To make the claim that the rule of law as a cultural staple contributes to a healthy GDP is not outlandish, it’s basic economics (which apparently do not terribly concern the Obama camp, but I digress).  

Moreover, as best-selling author George Gilder points out in his 2009 book  The Israel Test, Palestinian society, particularly in Gaza, operates as a violent racket, underwritten by foreign aid; what the House Foreign Affairs Committee has referred to as a “chronic kleptocracy.”

That is to say that, in contrast to Israel’s relatively and increasingly free market, if you built a Palestinian business, you really didn’t build that. Palestinians are the largest per capita recipients of international aid in the world, and it’s the crooks in charge that dole out all that cash, none too generously. Good luck building any private enterprise in a market flooded with international welfare, where the corrupt (at best) leadership has a strangle hold on every industry.

There is no freedom of press. There is no freedom of speech. There is no freedom of association. There no choice, but the choice to stand by the ruling class, or to be cut off from the sole source of income available to you and yours, assuming that some heinous violence doesn’t find you first.

But Friedman, like other apologists for the deplorable way that Palestinian political and social culture has been contrived to crush any entrepreneurial spirit, prefers to position just about anything else as the reason for Israel’s success relative to their neighbours.

He goes as far as to credit the influx of Russian brain-power (leaving one to wonder if he understands why those same Russians fled communism for the free-market culture enjoyed in Israel in the first place) before finally reverting to form, and blaming Israeli occupation. 


There exists any number of readily available refutations to this tired trope, my personal favourite being the striking similarities between Palestinian anemic growth and that of other nations who share their cultural tendencies, but not their excuse of “Israeli occupation.”

It is, however, expedient, in this case, to humour Friedman’s line of thinking.

Suppose that it is the Israeli occupation that accounts for weak economic performance of Palestinians. Is it, then, Friedman’s assertion that the occupation exists at the behest of trigger-happy ideologues in the Israeli government, who simply enjoy wasting vast amounts of resources policing the Palestinian population? Based on his past writings, and his admission this week that he’s still unsure that the Palestinians can be trusted as a partner for peace, one would think not.

Rather, reason would indicate, as Marc A. Thiessen so eloquently did in the pages of the Washington Post, “these security measures are the direct result of culture — the culture of terrorism that permeates the Palestinian territories”. The same rulers who control all enterprise in the Palestinian economy certainly condone terror, if they’re not too busy actively supporting it. The self-same rulers who are now crying foul over Romney’s comments.

They name parks and squares after murderers. They teach hatred of Jews in their elementary schools, and run summer camps that promote hateful ideology, and in many cases look more like terrorist training camps.

As all of this is paid for with American aid dollars, it is not only fair, it is imperative, for the next President of the United States to name and shame this culture as the leading obstacle to prosperity.

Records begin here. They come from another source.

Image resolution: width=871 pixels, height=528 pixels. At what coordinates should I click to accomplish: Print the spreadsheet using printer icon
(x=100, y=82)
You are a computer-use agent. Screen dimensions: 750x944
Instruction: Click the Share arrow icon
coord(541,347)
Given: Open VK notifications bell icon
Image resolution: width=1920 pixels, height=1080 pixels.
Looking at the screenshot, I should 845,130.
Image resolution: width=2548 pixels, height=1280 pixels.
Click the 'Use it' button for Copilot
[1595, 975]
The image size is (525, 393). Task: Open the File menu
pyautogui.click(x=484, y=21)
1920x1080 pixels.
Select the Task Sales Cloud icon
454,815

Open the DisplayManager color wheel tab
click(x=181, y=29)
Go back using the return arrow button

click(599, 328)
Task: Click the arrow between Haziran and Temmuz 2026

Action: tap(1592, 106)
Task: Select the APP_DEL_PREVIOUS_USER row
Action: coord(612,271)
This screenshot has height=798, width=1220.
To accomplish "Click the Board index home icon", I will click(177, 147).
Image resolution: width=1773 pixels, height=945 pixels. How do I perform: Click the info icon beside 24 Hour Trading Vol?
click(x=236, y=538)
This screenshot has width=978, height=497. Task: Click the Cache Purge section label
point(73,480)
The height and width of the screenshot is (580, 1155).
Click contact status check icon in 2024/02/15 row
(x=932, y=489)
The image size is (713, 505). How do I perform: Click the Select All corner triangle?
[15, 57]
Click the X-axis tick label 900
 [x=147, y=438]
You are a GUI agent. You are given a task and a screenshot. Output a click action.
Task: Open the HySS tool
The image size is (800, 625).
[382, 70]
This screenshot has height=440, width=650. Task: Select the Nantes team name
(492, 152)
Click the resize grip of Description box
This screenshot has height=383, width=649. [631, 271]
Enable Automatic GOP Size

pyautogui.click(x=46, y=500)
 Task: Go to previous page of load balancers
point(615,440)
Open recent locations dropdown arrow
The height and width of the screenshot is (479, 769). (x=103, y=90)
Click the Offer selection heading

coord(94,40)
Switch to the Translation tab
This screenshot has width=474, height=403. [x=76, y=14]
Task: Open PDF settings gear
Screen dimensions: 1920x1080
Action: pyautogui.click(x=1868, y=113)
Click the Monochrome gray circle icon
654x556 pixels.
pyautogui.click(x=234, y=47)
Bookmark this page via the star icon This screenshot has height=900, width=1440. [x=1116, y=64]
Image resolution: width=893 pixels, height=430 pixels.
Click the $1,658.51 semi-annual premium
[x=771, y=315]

The leader of the free world should be unafraid to tell the truth, no matter how much the cacophony of assorted villains from China to Sudan to Syria howls in protest. 

The leader of the free world should, and must be unafraid to say that America stands shoulder to shoulder with her fellow democracy, Israel, in opposing the very culture of terror, hatred, and oppression that keeps peace and prosperity out of reach.

If the leader of the free world won’t tell the truth, for fear of political molestation at the hands of equivocators and appeasers, the truth will go simply unheard.

“Why didn’t they do the whole thing in Vegas?” asks Friedman.

Because that would have softened the impact of the truth – a truth that Barack Obama has failed to so much as whisper, but which Romney trumpeted this week with astounding moral clarity – that Jerusalem is the capital of the Jewish state, and that the President of the United States ought to say so.